§ Problem description:
In the flag-coloring problem below, turn the paragraph that begins "The flag consists of n vertical stripes" and the two rules after it into a short list.

§ Document text:
○ ○ ○
9558. Flags

 

The flag consists of n vertical stripes, each of which can be colored white, red, or blue. Moreover:

·        No two adjacent stripes may have the same color.

·        Any blue stripe must be placed between a red and a white stripe (in any order).

How many ways are there to color a flag with n stripes?

 

Input. One integer n (1 ≤ n ≤ 10⁶) – the number of stripes on the flag.

 

Output. Print the number of ways to color a flag with n stripes. The answer should be given modulo 10⁹ + 7.

 

Sample input	Sample output
3	4

 

 

SOLUTION

Fibonacci numbers

 

Algorithm analysis

Let:

·        f_r(n) be the number of ways to color a flag with n stripes, starting with a red stripe;

·        f_w(n) be the number of ways to color a flag with n stripes, starting with a white stripe.

 

Let’s consider how to compute the function f_r(n):

·        If the stripe following the red one is white, then the remaining flag of length n – 1 can be colored in f_w(n – 1) ways;

·        If the stripe following the red one is blue, then the stripe after the blue one must be white. After that, the remaining flag of length n – 2 can be colored in f_w(n – 2) ways;

Thus, we obtain the following equality:

f_r(n) = f_w(n – 1) + f_w(n – 2)

By analogous reasoning, we obtain:

f_w(n) = f_r(n – 1) + f_r(n – 2)
○ ○ ○
§ Dataset extract:
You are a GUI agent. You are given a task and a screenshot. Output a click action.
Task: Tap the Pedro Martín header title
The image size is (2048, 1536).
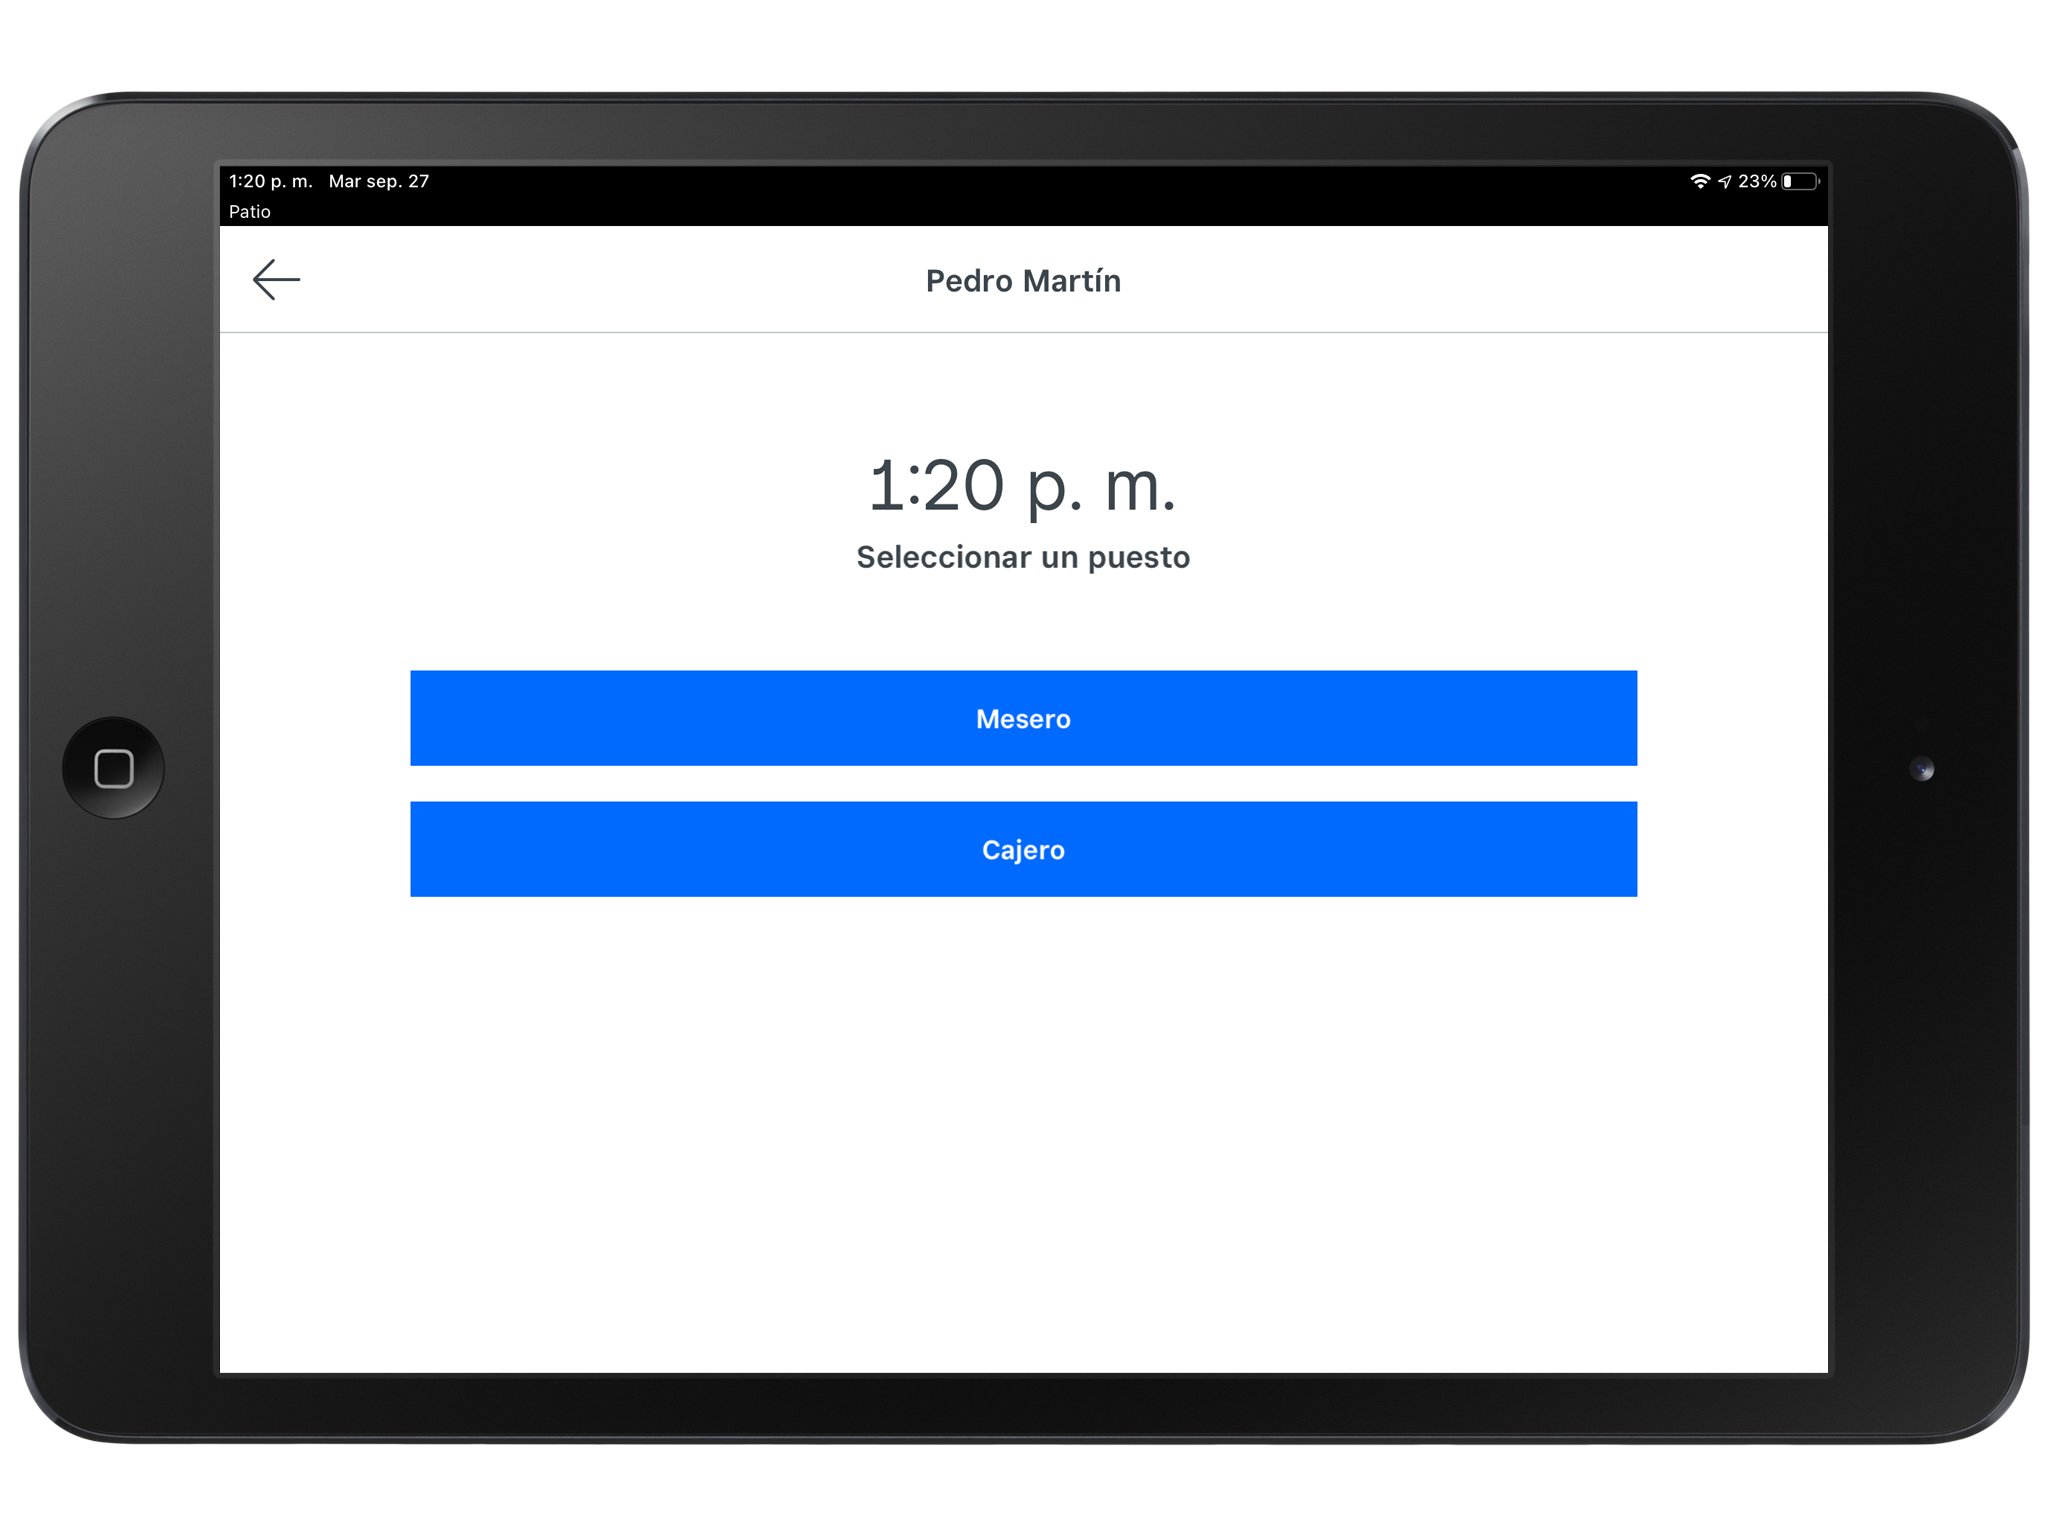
○ ○ ○
§ Task output:
- The flag has n vertical stripes.
- Each stripe is white, red, or blue.
- No two adjacent stripes share a color.
- Every blue stripe lies between a red stripe and a white stripe, in either order.